The attack on Ngatapa pa was led by Rapata Wahawaha and Lieutenant G. A. Preece with 47 Te Aowera, including Nihoniho. The first attack failed, but after the arrival of fresh Te Aowera troops and Armed Constabulary led by Colonel G. S. Whitmore, Te Kooti was forced to flee in January 1869. In the pursuit many of his followers were captured; every male prisoner was executed. The second group of Te Aowera to arrive included Nihoniho's mother, Heeni Nohowaka; she was prominent in urging them on to battle.
Te Kooti continued guerilla warfare from the mountainous Urewera district, which was invaded by Rapata's Ngati Porou contingent and other government troops. In 1871 they captured Kereopa Te Rau, the Pai Marire prophet who had been involved in the killing of Völkner in 1865. Nihoniho was one of the soldiers who guarded Kereopa when he was taken to Napier.
After the war Tuta Nihoniho became a storekeeper at Whangaparaoa, in the Bay of Plenty, and had a share in a hotel at Makarika, in the Waiapu district. He was married to Mereana Tairua of Te Aitanga-a-Mate and although they had no offspring of their own they had many foster children. In 1886 he was gazetted captain in the Ngati Porou Rifles, a force formed in response to the threat of war between Russia and Great Britain.
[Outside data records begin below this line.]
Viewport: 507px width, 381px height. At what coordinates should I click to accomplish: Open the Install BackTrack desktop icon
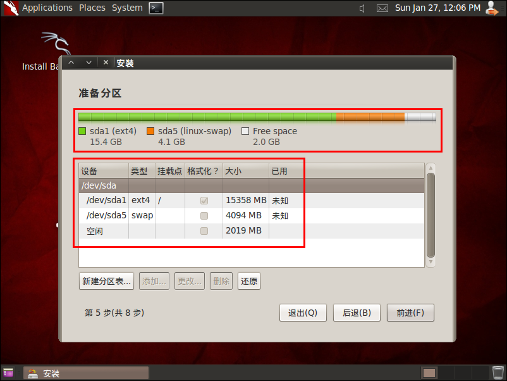[x=40, y=51]
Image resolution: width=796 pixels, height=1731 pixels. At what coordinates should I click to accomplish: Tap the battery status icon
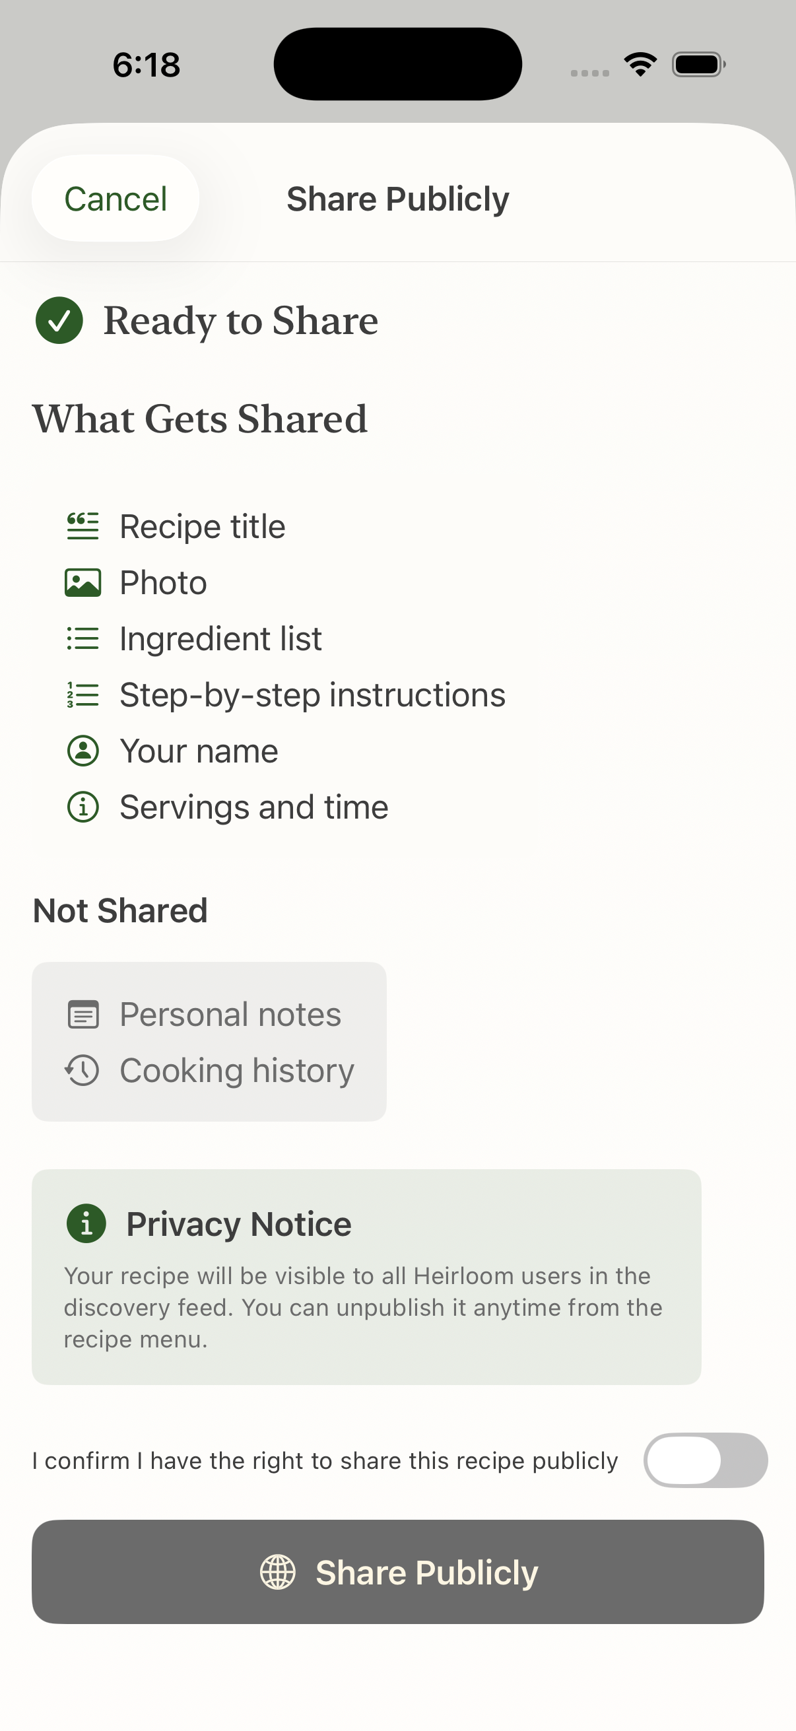point(698,65)
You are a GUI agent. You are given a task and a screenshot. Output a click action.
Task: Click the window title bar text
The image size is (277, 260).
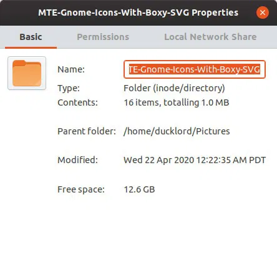click(x=138, y=13)
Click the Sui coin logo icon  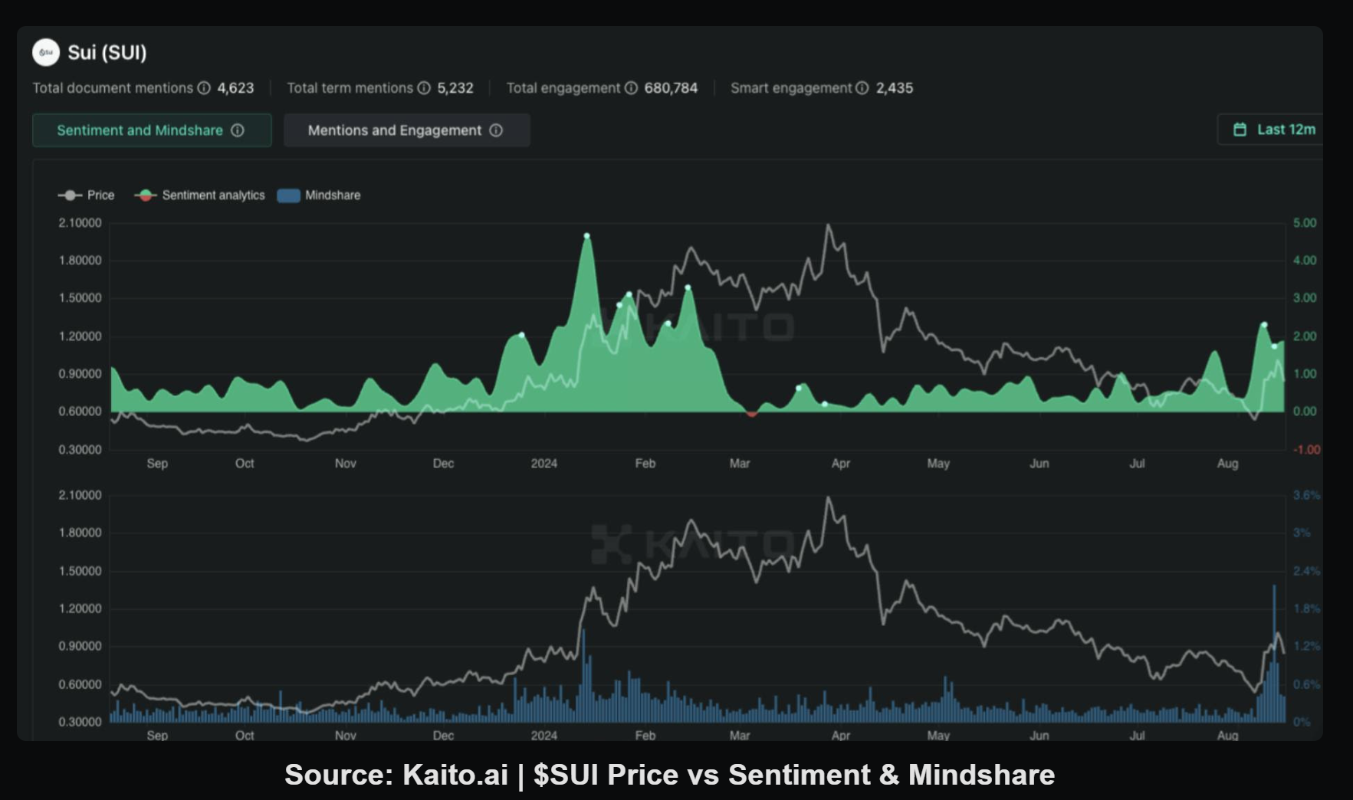click(46, 52)

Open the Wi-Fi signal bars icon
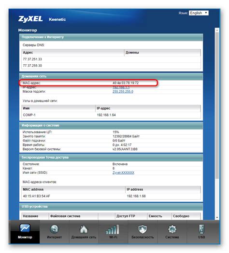[113, 229]
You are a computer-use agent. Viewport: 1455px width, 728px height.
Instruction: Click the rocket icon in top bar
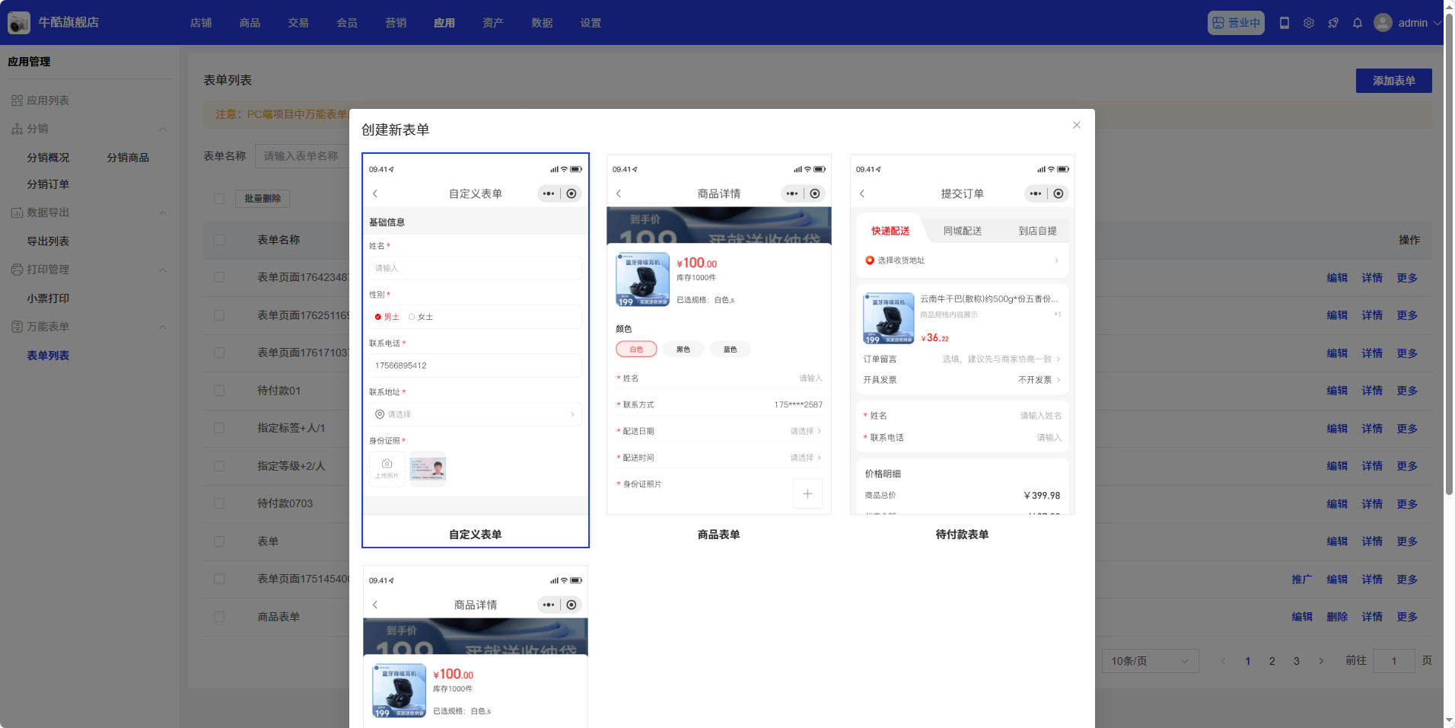pos(1332,23)
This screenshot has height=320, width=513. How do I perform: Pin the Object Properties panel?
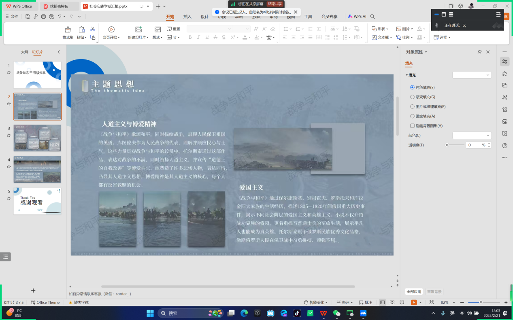click(479, 52)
He was to have led the Maori contingent to Queen Victoria's diamond jubilee in 1897 but was prevented from attending by ill health. During the Boer War he wanted to lead 500 Maori troops to assist the British but his offer was declined. He did, however, send a greenstone mere to Lord Roberts, the British commander in South Africa, on the death of Roberts's son. In 1901 he led the Ngati Porou haka at the reception for the Duke and Duchess of Cornwall and of York at Rotorua. He carried a 'sword of honour' inscribed 'Te Ao-wera Hapu Ngati-Porou Raiwhara'. This sword may have been presented by the governor, Sir William Jervois, in response to Nihoniho's gift of a feather cloak to Queen Victoria in 1886.
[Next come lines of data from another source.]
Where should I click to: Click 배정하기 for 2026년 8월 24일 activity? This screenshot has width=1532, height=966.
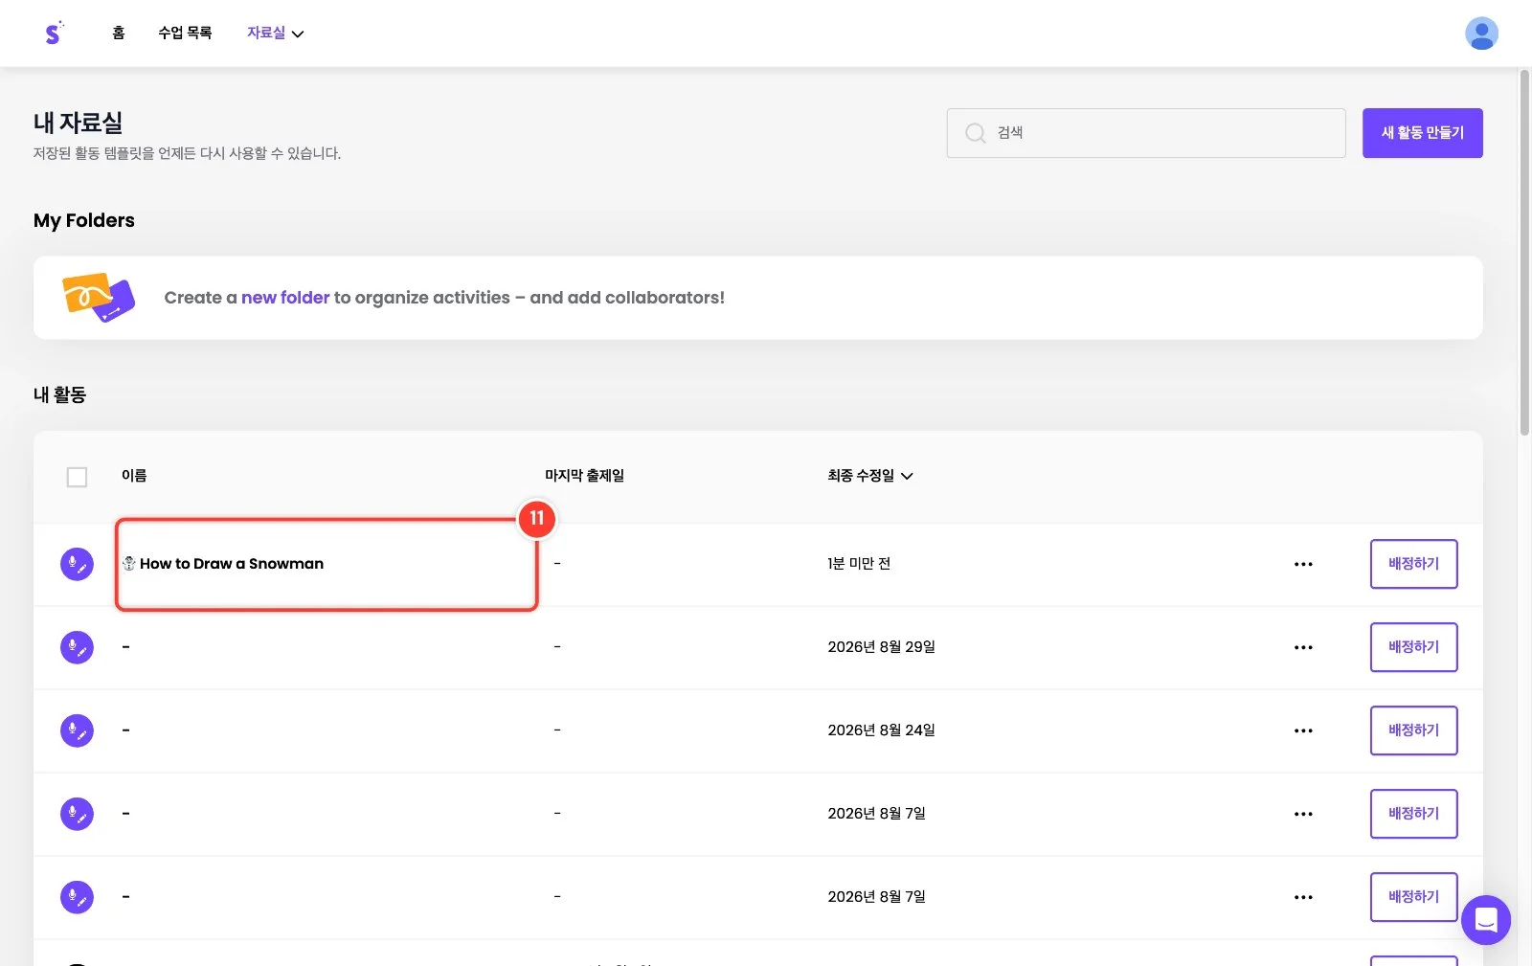pyautogui.click(x=1413, y=730)
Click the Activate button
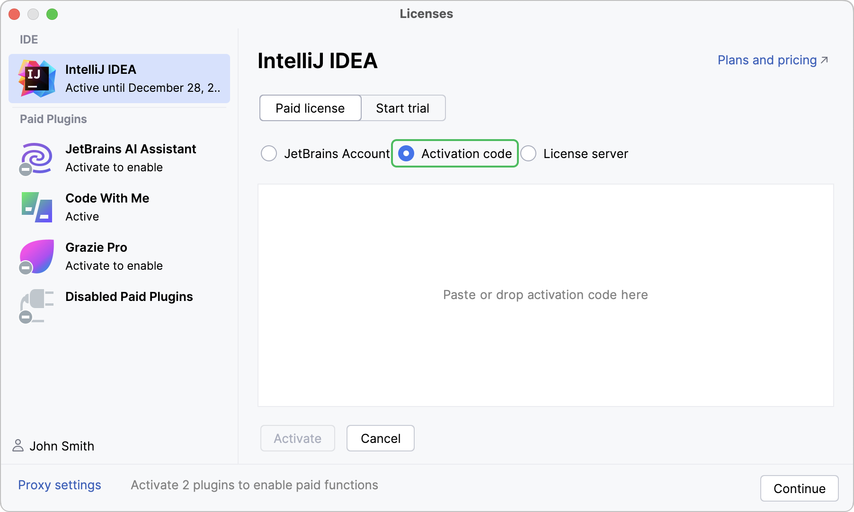The width and height of the screenshot is (854, 512). click(298, 438)
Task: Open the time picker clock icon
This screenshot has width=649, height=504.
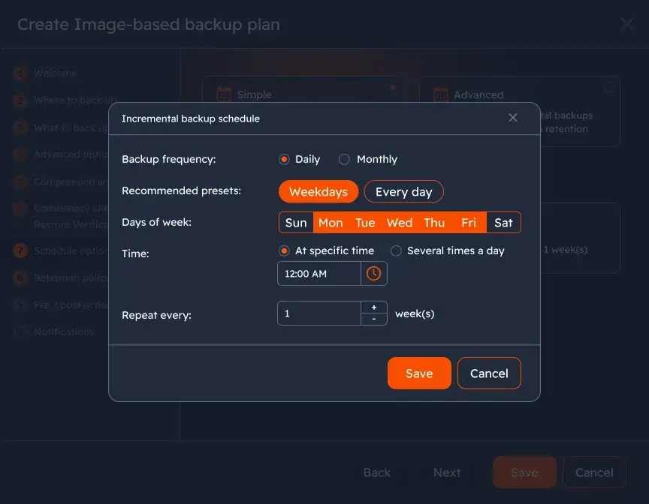Action: click(x=373, y=273)
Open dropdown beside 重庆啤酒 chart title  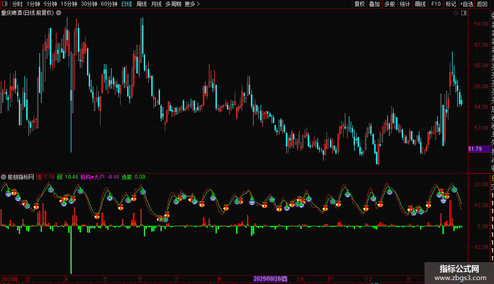tap(59, 13)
As an interpreter and later as an assessor, Nihoniho took part in the work of the Native Land Court, and became a familiar figure in Gisborne. His knowledge of genealogy enabled much tribal land to be retained. He was, however, unable to prevent the Waipiro block, which was claimed by Te Aowera, from being given to Te Whanau-a-Iri-te-kura. He continued to be involved in litigation over the Waipiro land and in 1891 occupied the block with 60 armed followers. The incident ended peacefully with a surrender of weapons to police from Auckland.
Nihoniho and other Te Aowera people founded the settlement of Hiruharama in 1887; he gave 10 acres of land for a school there. Because he would not remain on the land at Waipiro Bay, which he believed had been unjustly taken from Te Aowera, he lived elsewhere for much of the rest of his life. It is not known when his first wife died; in later life he married a Ngai Tahu woman, Ria (or Rea) Horomona, and lived at her home at Tuahiwi, in Canterbury. Later he is said to have lived at Greytown, Wairarapa.
The last activity for which he is noted was to take part in the conference of chiefs at Rotorua which helped draft the Maori Councils Act 1900. He was in poor health during his later years, and suffered from paralysis caused by a fall from a horse while he was living at Waipiro Bay. He paid his last visit to Gisborne in December 1913, and, on his return to Greytown, died in early January 1914. His tangi was held at Papawai and he was buried there. Tuta Nihoniho was survived by his wife, Ria, and their three children, Hariata, Rongotehengia and Timi Kara.